Her head looks very pitt-ish but she honestly looks like maybe a golden lab mix. Her body is very square and stalky. I would hope you don't have a problem.


----------



## MetalGirl30 (Apr 15, 2008)

I would say she is mixed, but still a pretty girl. She does kinda look labish.


----------



## pitbulllover27870 (Jul 6, 2008)

looks like a bully head with a lab body,beautiful dog though


----------



## Sampsons Dad (Jul 4, 2008)

Looks like Staffador retriever....


----------



## BedlamBully (Jun 6, 2008)

Sampsons Dad said:


> Looks like Staffador retriever....


:rofl: .....


----------



## DieselDawg (Jul 23, 2008)

She looks like a German Short Haired Pointer/Lab mix...she also looks very happy to be here:angel:


----------



## chrisharding (Jun 26, 2008)

thanks guys for all your thoughts. she really is a fabulous dog. But so many people stop and stare, i have to get my story straight for her sake. Its not uncommon to seize on the spot here.


----------



## Sampsons Dad (Jul 4, 2008)

DieselDawg said:


> She looks like a German Short Haired Pointer/Lab mix...she also looks very happy to be here:angel:


That is the mix I would go with right there.


----------



## bradthepit (Jul 30, 2006)

Put more frontals up mate. Where you based? PM me if you're worried about authorities etc.

Steve


----------



## honeypitty (Jul 8, 2008)

why dont u just say shes a boxer/lab mix. she is very cute what ever she is


----------



## chrisharding (Jun 26, 2008)

bradthepit said:


> Put more frontals up mate. Where you based? PM me if you're worried about authorities etc.
> 
> Steve


I am in the uk, where there is an outright ban on all pits and a mix of. Do these pics help?

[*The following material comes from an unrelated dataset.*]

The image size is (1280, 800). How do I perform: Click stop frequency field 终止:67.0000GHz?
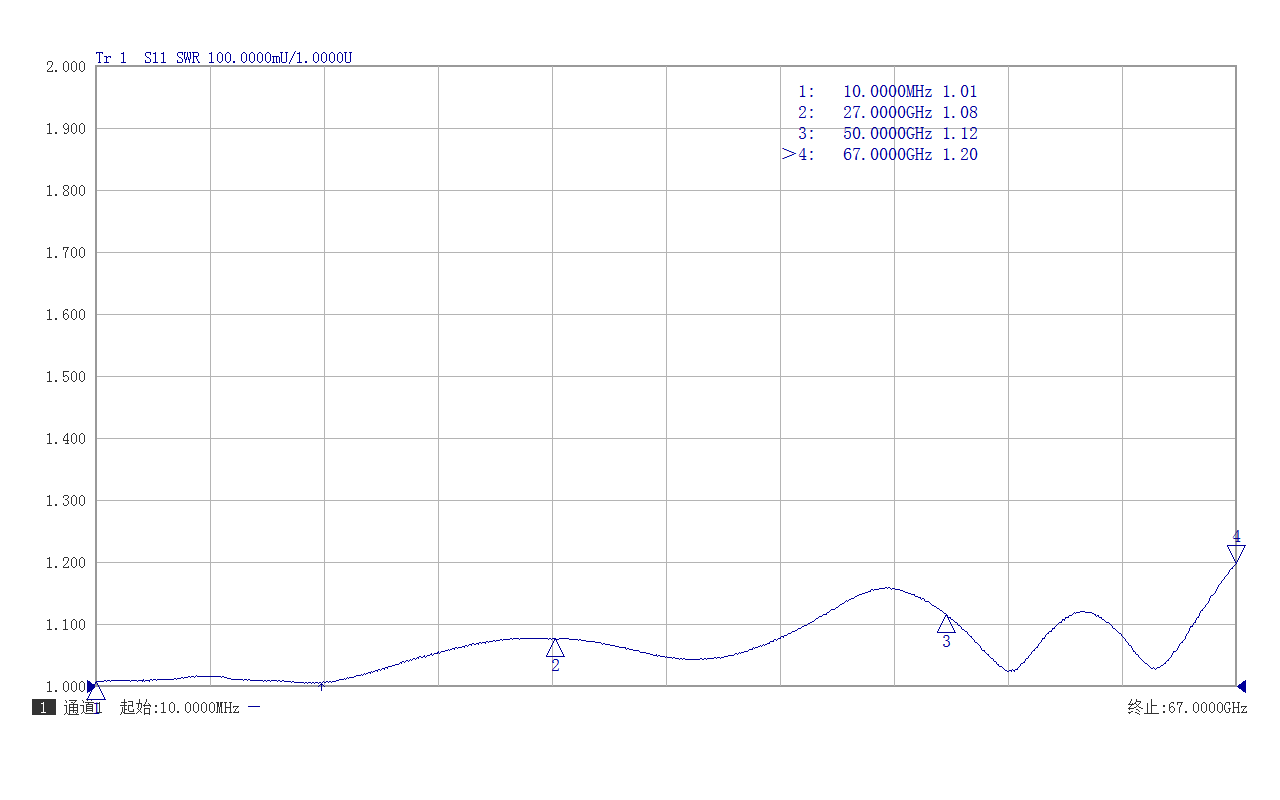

And this video link.... i hope!


----------



## hell no they wont go (Oct 4, 2007)

i definately dont see any german pointer in her but i do see she isnt a pure bred pit. maybe she is mixed with some kind of hound or i would agree a lot with the lab mix.

by the way whatever she is mixed with she sure is a cutie!!!


----------